# Hark The Herald Angels Sing and Bach Orchestra Suite No. 4



## MozartEarlySymphonies (Nov 29, 2013)

Is it just me or does Mendelssohn's Hark The Herald Angels Sing sound like the Gavotte from Bach's Fourth Orchestra Suite? Tell me if you think the two pieces sound alike. Here are Youtube videos of both pieces.

]


----------



## PetrB (Feb 28, 2012)

A couple of intervals contained in the length of a line is often enough to suggest another line which also has those intervals. I can see where someone might think there is a resemblance, but it is as slight as all those other supposed resemblances which are not actually near enough to qualify as even, say, an in-law by way of marriage third cousin.

So, nope, and it is not just you, but it is 'just you' -- i.e. the more literature you hold bits and pieces of in memory, the more likely you are to find some similarities from one tune or theme to another, without their being an actual connect.
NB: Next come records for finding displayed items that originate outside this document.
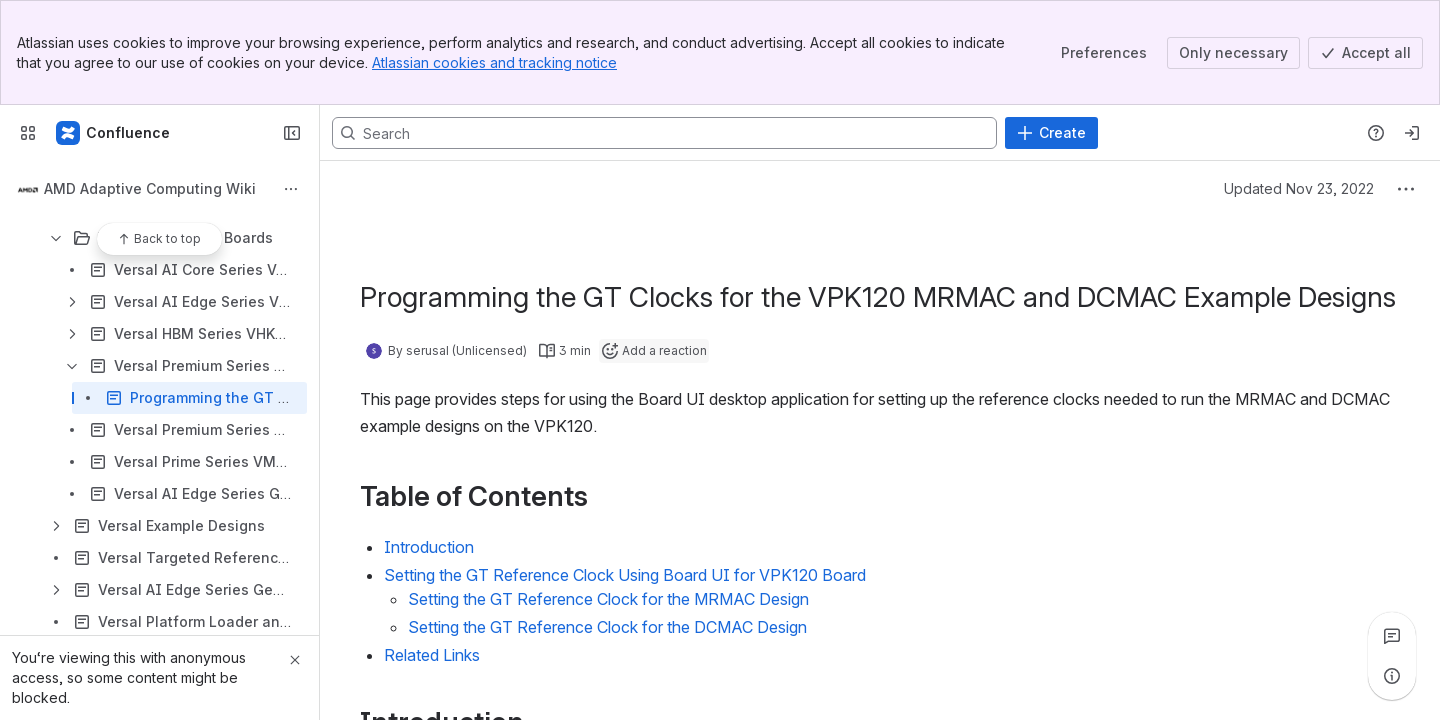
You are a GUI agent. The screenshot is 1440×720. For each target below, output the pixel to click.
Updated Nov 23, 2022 (1299, 188)
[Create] (1051, 133)
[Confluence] (114, 133)
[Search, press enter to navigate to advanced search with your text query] (664, 133)
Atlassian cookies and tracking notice (494, 62)
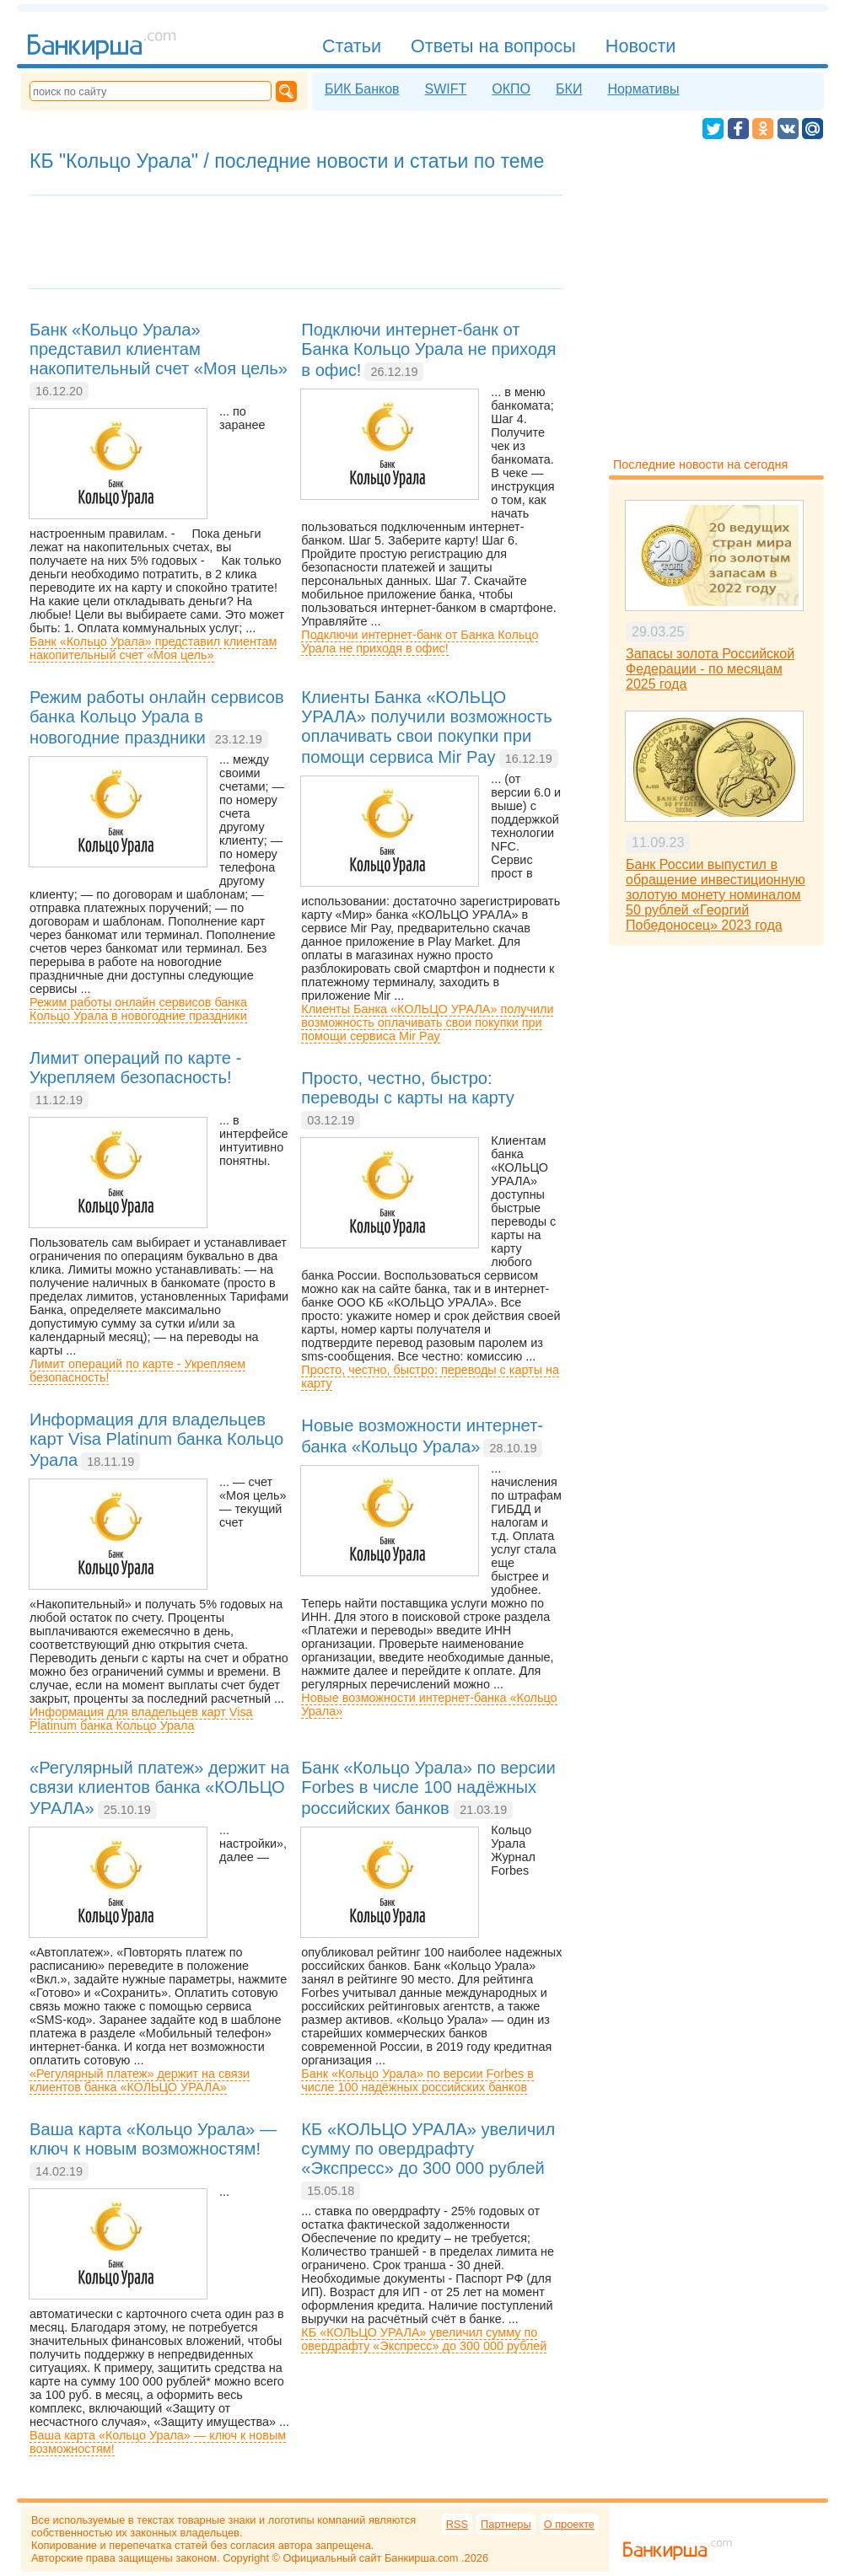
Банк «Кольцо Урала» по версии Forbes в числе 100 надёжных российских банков (417, 2080)
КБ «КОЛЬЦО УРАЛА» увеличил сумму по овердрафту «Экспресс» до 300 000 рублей (423, 2339)
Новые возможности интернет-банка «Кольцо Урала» (429, 1704)
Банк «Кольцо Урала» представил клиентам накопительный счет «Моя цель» (153, 648)
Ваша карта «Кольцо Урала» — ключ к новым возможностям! (158, 2441)
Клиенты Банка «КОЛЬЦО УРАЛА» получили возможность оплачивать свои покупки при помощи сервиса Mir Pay (427, 1022)
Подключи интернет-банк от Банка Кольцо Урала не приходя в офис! (419, 641)
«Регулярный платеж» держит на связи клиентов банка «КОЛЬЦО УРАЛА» (140, 2080)
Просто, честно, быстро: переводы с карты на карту (430, 1376)
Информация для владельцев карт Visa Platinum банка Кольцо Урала (141, 1718)
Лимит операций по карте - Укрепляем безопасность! (137, 1370)
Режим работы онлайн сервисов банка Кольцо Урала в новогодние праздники (138, 1009)
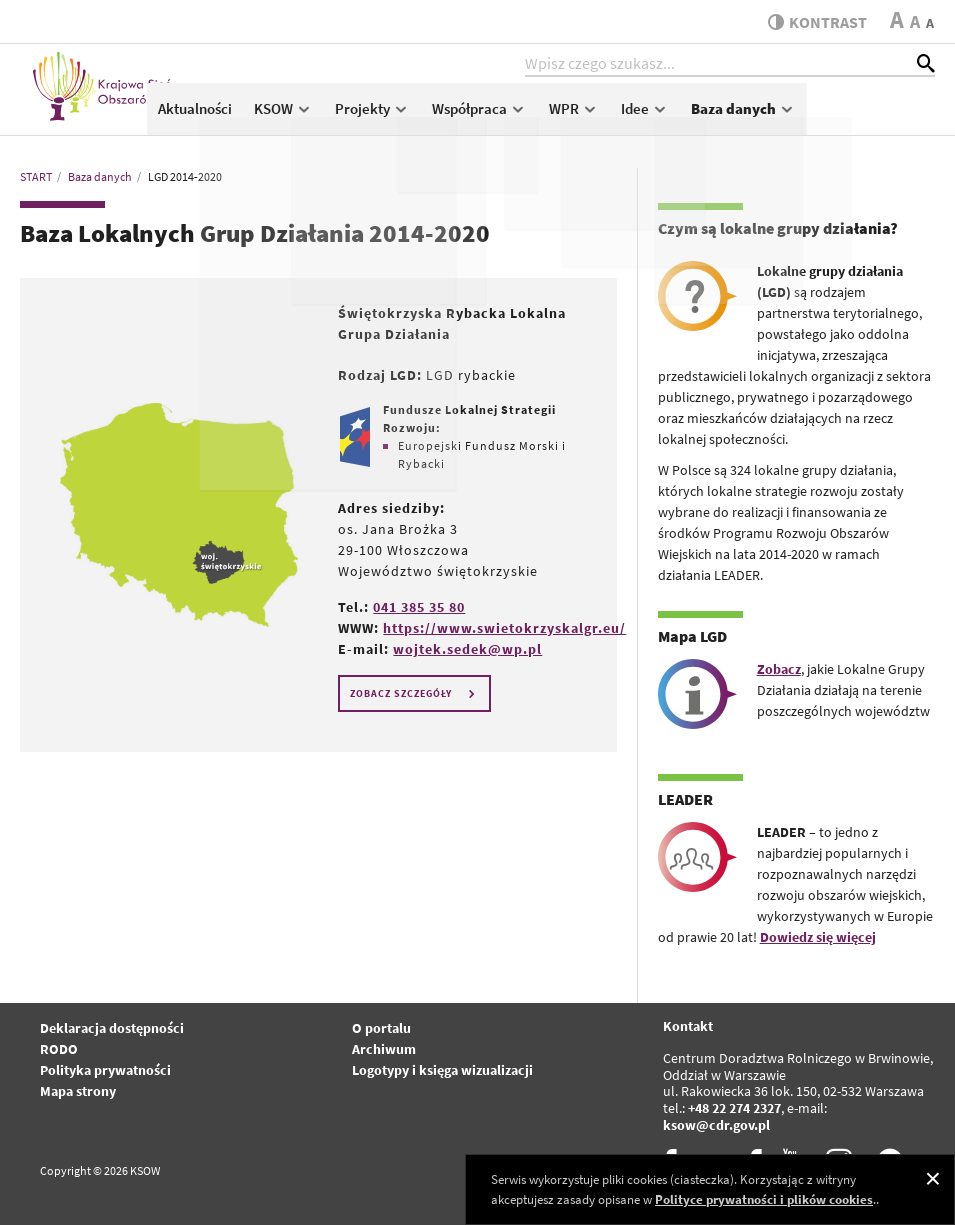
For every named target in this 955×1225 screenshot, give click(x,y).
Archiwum (384, 1049)
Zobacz (779, 669)
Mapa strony (78, 1091)
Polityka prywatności (105, 1070)
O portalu (381, 1028)
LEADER (685, 799)
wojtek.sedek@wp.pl (467, 649)
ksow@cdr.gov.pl (716, 1125)
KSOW (411, 116)
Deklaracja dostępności (112, 1028)
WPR (702, 116)
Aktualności (323, 116)
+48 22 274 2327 (734, 1108)
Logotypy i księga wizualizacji (442, 1070)
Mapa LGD (692, 636)
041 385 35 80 (419, 607)
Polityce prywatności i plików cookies (764, 1199)
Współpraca (607, 116)
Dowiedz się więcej (818, 937)
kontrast (813, 22)
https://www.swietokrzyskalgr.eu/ (504, 628)
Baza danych (871, 116)
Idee (773, 116)
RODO (59, 1049)
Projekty (500, 116)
As a footnote, the Mendelssohn tune was not originally written for Christmas, nor did it have anything to do with a Christian message per se, but it was music from a secular cantata commemorating Johann Gutenberg's invention of the printing press!
... in other words, originally, it had about as much a connection with Christmas as the picture of the Palais Garnier opera house staircase in the Youtube Bach link has to do with Bach 
http://en.wikipedia.org/wiki/Hark!_The_Herald_Angels_Sing


----------